Last Modified: August 6, 2022

Classification of meningitis

Classification of meningitis can be done on the basis of:

By Clinical agenda

It is based on the host's response to invading microorganisms. It can be categorized into:

  1. Purulent meningitis

  2. Aseptic meningitis

  3. Tuberculous meningitis

Purulent meningitis

In Purulent meningitis, the patient has a marked, acute inflammatory exudative CSF containing a large number of polymorphonuclear cells (PMNs) i.e. 100 to several thousand leucocytes/mm3.

Aseptic meningitis

Aseptic meningitis is the inflammation of the meninges in patients whose cerebral spinal fluid test result is negative with routine bacterial and fungal cultures. It may be caused by bacteria, viruses (the most common causative agent), fungi, or cancer malignancies.

The condition is characterized by an increase in lymphocytes and other mononuclear cells (pleocytosis) in the central spinal fluid (CSF) i.e. 10-50 cells/mm3. It is usually self-limiting with symptoms such as fever, headache, stiff neck, nausea, and vomiting.

CSF is mostly clear/slightly turbid but during aseptic meningitis, the glucose level in CSF remains normal, and the protein CSF level may be slightly elevated.

The condition can also be a symptom of syphilis, and spirochete disease (i.e. leptospirosis and Lyme borreliosis) while stiff neck and pleocytosis are also associated with malignancy.

Tuberculous meningitis

Tuberculous meningitis is a form of meningitis caused by Mycobacterium tuberculosis. It is one of the severe complications of tuberculosis which may manifest as intermittent or persistent headaches. Tuberculous meningitis is usually fatal if prompt treatment is not started and may have been a result of primary pulmonary tuberculosis.

In such cases, fibric clot develops in CSF if left undisturbed.

*Fibric clot = Veil clot = unique symptom of meningitis caused by M. tuberculosis.

By duration

  1. Acute meningitis (symptoms develop within a few days)

  2. Subacute meningitis (symptoms develop over days to a few weeks)

Acute meningitis

Symptoms of acute meningitis include fever, stiff neck, headache, nausea, vomiting, neurologic abnormalities, change in mental status, and seizures (20-30%). The highest incidence of acute meningitis in neonates (20% mortality).

In individuals with acute meningitis,

  • the CSF contains a large number of inflammatory cells ( >1000/mm3), primarily PMNs

  • CSF has decreased glucose level relative to serum glucose level

  • increase in CSF protein concentration

Acute sequelae include cerebral edema, hydrocephalus, cerebral herniation, and focal neurologic changes. Permanent deafness occurs in 10% of children who recover.

Chronic meningitis

Chronic meningitis usually occurs in immunocompromised individuals but this is not always the case. An abnormal number of White Blood Cells (WBC), elevated protein, and a decrease in glucose level can occur in CSF.

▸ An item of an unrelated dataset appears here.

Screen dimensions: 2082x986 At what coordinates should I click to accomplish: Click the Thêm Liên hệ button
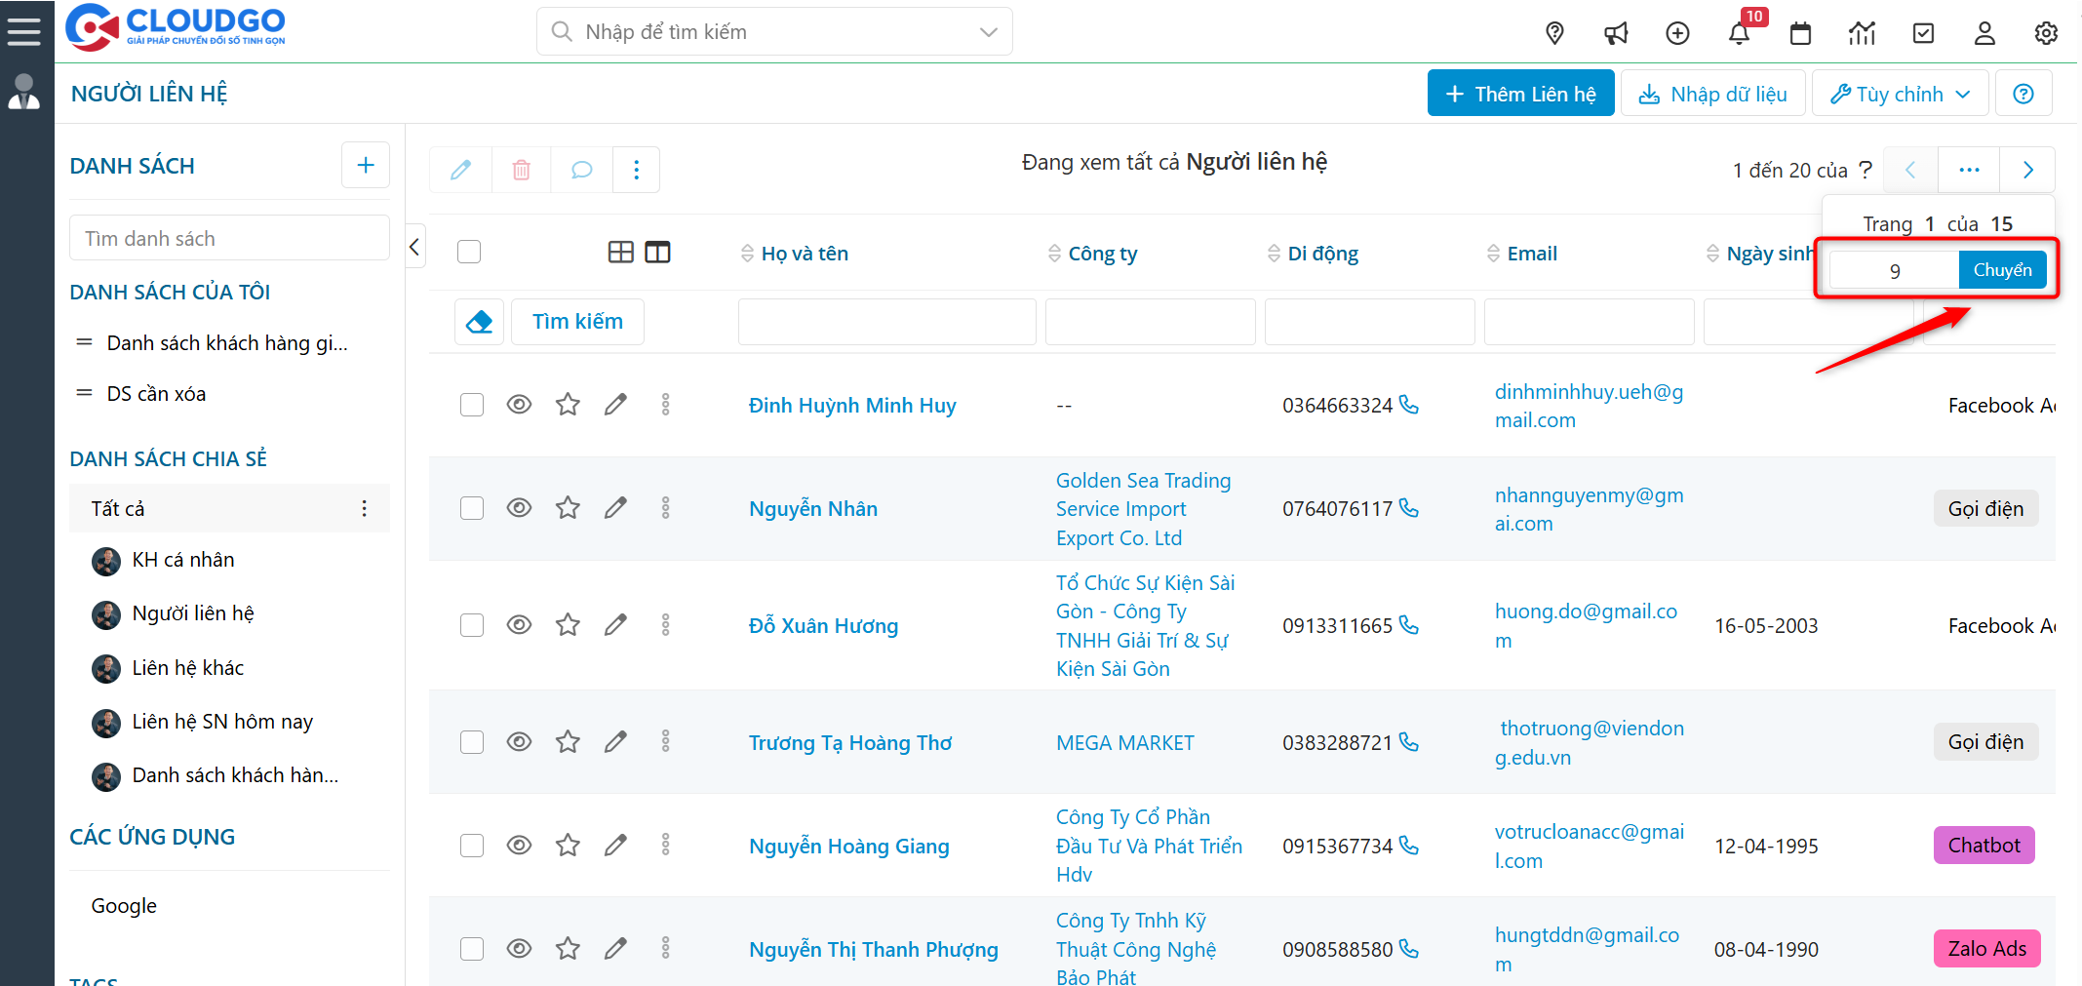tap(1520, 94)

Symptoms include fever, headache, stiff neck, nausea, vomiting, lethargy, confusion, and mental deterioration. The symptoms may persist for a month or longer before treatment is initiated.

Fig: Meningitis (Source: VectorStock)

Pathogenesis of Meningitis

The respiratory tract is the primary portal of entry for many etiologic agents of meningitis. Most cases of meningitis are a result of bacteremia.

The successful meningeal pathogen must first colonize and cross host mucosal epithelium, then enter and thrive within the bloodstream by evading host defenses at each level.

Eg: S. pneumoniae and N. meningitis secrete IgA protease that destroys host secretory IgA. They are capsulated, thus preventing phagocytosis.

Microorganisms enter Central Nervous System (CNS) by interacting and subsequently breaking down the Blood-brain barrier's (BBB) microvascular endothelium. Adhesion is facilitated by pilli, capsule, and lipoteichoic acids of the microorganism.

Organisms can then enter the brain

  • through loss of capillary integrity by disrupting the tight junction of BBB

  • through transport within circulating phagocytes

  • by crossing endothelial cell lining within endothelial cell vacuoles

After gaining access to the host brain, they multiply within the central spinal fluid (CSF).